Directions for this task: Restate the records that follow. Every word must match.

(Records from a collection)
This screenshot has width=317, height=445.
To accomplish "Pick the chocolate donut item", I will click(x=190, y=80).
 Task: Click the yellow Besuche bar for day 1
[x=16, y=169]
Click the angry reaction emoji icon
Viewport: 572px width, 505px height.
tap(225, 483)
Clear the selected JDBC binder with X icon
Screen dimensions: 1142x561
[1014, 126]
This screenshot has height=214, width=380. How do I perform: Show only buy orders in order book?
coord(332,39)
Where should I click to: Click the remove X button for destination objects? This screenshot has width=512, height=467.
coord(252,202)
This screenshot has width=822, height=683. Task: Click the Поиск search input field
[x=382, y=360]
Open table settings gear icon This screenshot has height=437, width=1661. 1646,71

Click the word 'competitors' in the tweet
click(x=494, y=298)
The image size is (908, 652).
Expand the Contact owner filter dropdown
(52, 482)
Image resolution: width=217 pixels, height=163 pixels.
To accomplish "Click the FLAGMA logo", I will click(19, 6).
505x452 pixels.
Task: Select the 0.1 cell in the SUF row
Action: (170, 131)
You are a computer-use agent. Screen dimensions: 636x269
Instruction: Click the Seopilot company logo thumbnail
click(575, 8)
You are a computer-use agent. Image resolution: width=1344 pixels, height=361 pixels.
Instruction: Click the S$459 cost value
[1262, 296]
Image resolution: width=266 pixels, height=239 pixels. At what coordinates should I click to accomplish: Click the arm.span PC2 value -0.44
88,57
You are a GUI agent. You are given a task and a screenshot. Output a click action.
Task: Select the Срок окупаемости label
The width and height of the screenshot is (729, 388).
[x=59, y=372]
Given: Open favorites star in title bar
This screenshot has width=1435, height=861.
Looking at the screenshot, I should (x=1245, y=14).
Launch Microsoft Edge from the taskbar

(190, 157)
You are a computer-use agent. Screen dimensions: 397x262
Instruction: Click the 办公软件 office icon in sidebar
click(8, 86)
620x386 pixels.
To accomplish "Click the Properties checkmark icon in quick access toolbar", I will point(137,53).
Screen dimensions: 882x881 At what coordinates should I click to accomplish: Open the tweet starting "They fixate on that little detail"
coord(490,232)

Written answer:
This screenshot has width=317, height=445.
To accomplish "Pick the chocolate donut item", I will click(x=190, y=80).
 Task: Click the yellow Besuche bar for day 1
[x=16, y=169]
Click the angry reaction emoji icon
Viewport: 572px width, 505px height.
tap(225, 483)
Clear the selected JDBC binder with X icon
Screen dimensions: 1142x561
[1014, 126]
This screenshot has height=214, width=380. How do I perform: Show only buy orders in order book?
coord(332,39)
Where should I click to: Click the remove X button for destination objects? This screenshot has width=512, height=467.
coord(252,202)
This screenshot has width=822, height=683. Task: Click the Поиск search input field
[x=382, y=360]
Open table settings gear icon This screenshot has height=437, width=1661. 1646,71

Click the word 'competitors' in the tweet
click(x=494, y=298)
The image size is (908, 652).
Expand the Contact owner filter dropdown
(52, 482)
Image resolution: width=217 pixels, height=163 pixels.
To accomplish "Click the FLAGMA logo", I will click(19, 6).
505x452 pixels.
Task: Select the 0.1 cell in the SUF row
Action: (170, 131)
You are a computer-use agent. Screen dimensions: 636x269
Instruction: Click the Seopilot company logo thumbnail
click(575, 8)
You are a computer-use agent. Image resolution: width=1344 pixels, height=361 pixels.
Instruction: Click the S$459 cost value
[1262, 296]
Image resolution: width=266 pixels, height=239 pixels. At what coordinates should I click to accomplish: Click the arm.span PC2 value -0.44
88,57
You are a GUI agent. You are given a task and a screenshot. Output a click action.
Task: Select the Срок окупаемости label
The width and height of the screenshot is (729, 388).
[x=59, y=372]
Given: Open favorites star in title bar
This screenshot has width=1435, height=861.
Looking at the screenshot, I should (x=1245, y=14).
Launch Microsoft Edge from the taskbar

(190, 157)
You are a computer-use agent. Screen dimensions: 397x262
Instruction: Click the 办公软件 office icon in sidebar
click(8, 86)
620x386 pixels.
To accomplish "Click the Properties checkmark icon in quick access toolbar", I will point(137,53).
Screen dimensions: 882x881 At what coordinates should I click to accomplish: Open the tweet starting "They fixate on that little detail"
coord(490,232)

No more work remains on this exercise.